According to Renton police, Dougan was southbound on Talbot Road, when the light-colored SUV turned in front of him. He braked but was unable to stop. The SUV should have damage to its right passenger side.

Dougan, a bachelor, celebrated his 40th birthday in March. He was the sales manager at the Mor store.

Townsend can’t understand why the driver of the SUV or those who drove by her brother didn’t stop. They all bear some responsibility for his death, she said.

“They are unbelievably inhumane,” she said. Those few moments possibly cost Dougan his life. His body was deprived of oxygen.

“Those are precious moments that we lost,” she said. “That is when we lost our brother.”

She appreciates efforts to offer a reward for information. But she struggles with the reasons why a reward is needed at all.

“What kind of society do we live in that requires money to do the right thing?” she asks.

Renton police have told Townsend that finding the driver could take time. Other drivers in similar situations have come forward, usually driven by guilt, she said.

Any other time, Dougan would not have been riding his beloved Harley that late at night, according to Townsend. He was waiting for a new BMW to arrive, so he was riding the motorcycle to and from work.

The BMW was delivered the day after he was hit by the SUV, she said.

Townsend said her brother “saved and saved” for his Harley.
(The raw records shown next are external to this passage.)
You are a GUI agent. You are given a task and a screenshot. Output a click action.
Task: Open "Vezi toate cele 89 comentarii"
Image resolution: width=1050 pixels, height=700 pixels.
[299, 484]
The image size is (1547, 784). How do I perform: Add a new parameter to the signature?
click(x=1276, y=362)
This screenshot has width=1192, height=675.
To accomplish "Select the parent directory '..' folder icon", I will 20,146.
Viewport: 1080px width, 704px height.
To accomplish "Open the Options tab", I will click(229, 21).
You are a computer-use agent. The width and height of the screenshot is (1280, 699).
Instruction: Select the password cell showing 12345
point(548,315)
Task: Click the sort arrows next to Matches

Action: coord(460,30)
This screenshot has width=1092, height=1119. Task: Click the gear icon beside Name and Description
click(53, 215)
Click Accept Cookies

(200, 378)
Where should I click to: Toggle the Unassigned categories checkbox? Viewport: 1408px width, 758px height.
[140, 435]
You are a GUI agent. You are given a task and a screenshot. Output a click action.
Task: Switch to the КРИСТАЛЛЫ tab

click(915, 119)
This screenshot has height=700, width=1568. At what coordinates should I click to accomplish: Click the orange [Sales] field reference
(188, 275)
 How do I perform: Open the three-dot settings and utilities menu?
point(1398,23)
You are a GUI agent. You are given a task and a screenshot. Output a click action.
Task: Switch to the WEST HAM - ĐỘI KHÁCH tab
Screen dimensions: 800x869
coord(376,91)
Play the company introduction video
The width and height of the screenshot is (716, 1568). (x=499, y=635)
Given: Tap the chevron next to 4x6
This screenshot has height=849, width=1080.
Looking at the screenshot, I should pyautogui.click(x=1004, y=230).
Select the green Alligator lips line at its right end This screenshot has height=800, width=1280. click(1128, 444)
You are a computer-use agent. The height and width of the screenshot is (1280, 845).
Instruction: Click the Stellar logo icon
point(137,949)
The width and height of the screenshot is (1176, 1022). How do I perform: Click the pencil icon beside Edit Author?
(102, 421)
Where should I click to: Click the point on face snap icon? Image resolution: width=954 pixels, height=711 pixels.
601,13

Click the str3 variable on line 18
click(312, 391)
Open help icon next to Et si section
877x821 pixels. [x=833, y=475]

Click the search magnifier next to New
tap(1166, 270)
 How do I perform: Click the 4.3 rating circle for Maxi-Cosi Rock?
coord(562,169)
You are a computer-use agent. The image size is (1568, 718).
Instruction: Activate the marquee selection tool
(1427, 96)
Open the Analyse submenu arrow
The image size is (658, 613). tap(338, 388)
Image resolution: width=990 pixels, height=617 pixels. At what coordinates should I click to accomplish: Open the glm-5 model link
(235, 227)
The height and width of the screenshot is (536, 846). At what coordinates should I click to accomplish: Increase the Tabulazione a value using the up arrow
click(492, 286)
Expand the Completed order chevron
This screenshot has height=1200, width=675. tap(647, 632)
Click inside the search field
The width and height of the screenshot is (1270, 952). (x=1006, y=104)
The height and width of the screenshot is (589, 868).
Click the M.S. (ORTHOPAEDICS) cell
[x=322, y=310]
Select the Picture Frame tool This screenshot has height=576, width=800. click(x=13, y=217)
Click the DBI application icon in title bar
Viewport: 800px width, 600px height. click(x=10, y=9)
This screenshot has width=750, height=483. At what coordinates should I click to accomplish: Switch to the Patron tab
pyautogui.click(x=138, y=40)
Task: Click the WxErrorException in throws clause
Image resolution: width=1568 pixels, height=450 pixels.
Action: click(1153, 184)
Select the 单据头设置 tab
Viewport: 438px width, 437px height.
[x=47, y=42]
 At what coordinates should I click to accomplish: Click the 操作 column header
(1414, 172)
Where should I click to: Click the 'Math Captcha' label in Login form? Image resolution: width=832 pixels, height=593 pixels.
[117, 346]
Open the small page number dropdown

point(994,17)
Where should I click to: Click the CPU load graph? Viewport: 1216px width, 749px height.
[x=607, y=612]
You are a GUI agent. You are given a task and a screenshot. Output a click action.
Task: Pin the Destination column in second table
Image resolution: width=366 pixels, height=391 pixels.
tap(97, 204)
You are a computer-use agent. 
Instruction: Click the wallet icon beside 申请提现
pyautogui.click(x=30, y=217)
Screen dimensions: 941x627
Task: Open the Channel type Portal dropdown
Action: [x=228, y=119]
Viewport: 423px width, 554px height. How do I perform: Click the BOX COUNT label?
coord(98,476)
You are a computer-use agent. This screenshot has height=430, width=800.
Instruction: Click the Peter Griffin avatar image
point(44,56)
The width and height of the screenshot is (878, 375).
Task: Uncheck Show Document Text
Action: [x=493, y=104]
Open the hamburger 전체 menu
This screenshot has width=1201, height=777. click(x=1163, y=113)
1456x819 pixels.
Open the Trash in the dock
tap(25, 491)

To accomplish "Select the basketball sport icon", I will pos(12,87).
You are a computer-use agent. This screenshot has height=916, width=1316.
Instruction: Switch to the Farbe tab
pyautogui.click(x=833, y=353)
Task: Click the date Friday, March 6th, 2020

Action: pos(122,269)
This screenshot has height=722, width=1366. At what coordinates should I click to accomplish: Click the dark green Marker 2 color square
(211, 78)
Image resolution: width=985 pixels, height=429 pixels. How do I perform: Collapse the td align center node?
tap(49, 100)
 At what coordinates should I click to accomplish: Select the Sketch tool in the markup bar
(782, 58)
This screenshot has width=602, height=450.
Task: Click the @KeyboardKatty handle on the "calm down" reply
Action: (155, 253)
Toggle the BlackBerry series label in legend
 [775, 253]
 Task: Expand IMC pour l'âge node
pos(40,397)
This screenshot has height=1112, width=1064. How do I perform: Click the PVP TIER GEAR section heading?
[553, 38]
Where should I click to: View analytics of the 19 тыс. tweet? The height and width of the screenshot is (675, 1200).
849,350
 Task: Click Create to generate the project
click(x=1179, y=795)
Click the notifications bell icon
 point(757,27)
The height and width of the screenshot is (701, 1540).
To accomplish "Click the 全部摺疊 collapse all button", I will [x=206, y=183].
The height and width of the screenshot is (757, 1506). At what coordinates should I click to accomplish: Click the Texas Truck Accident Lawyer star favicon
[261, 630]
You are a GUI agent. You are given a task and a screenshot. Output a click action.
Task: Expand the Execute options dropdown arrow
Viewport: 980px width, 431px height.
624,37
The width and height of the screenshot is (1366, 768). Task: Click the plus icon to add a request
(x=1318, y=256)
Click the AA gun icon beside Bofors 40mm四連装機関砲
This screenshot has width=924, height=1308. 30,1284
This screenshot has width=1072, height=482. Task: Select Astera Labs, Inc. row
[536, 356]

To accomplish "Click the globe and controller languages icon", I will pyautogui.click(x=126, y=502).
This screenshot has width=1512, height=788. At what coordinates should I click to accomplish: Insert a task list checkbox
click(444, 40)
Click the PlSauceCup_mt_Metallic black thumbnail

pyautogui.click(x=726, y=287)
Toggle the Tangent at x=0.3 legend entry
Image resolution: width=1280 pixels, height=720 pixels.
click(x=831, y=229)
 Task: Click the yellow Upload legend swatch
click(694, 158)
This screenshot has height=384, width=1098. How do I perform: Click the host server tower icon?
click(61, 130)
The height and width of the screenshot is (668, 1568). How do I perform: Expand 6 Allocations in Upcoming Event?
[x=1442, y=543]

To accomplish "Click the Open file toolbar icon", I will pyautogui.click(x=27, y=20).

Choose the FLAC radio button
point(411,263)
It’s now in evidence.

“We have no desire to lay eyes on it again,” she said.

Dougan’s father, Jim Dougan, lives in Redmond, Ore. His mother, Pam Ehlers, lives in Eugene, Ore. He has two half-sisters, Kaylee Asher and Lacee Cizek, both of whom live in Salem, Ore.

Family and friends remember Dougan as a man with a great sense of humor who always had a funny story to tell. He played Santa for his nephews and nieces. He’ll never meet his newest niece who is due any day, Townsend said.

And, he was musical, the vocalist and guitar player for the band, the TOGS, which stands for The Old Guys. He joined about a year ago and they just had their first paid gig, Townsend said, with three or four more lined up.

He was the youngest band member and tried, unsuccessfully, to get his bandmates to change the band’s name, she said.

The band is planning a concert in August in Dougan’s honor to benefit his favorite charity, the Seattle Union Gospel Mission, according to Townsend.

Last summer, Dougan went with a group of family and friends on a three-day cruise to Canada. That’s where he met Mike Brown, a detective with the county Sheriff’s Office Criminal Investigations Division.

Brown, too, remembers a gregarious man.

“He was always smiling and laughing. He was a kick to be around,” he said.

With his police background, Brown knows that the legal situation for the driver of the SUV became “more serious” when he or she fled the scene. “Someone, somewhere knows who did it,” he said.

Sheridan, Dougan’s co-worker at Mor, has known Dougan for about nine years. If fact, he hired her for a job at the store’s Portland showroom. They became instant friends, she said, and when he left to work at other Mor stores, she took over his job in Portland.

Dougan worked in Tukwila, Spokane and in California. He became the sales manager of the Mor store in Kent when it opened in April 2005.

“He was well-liked by everyone,” Sheridan said. ‘He had a personality that drew people to him. He was always upbeat.”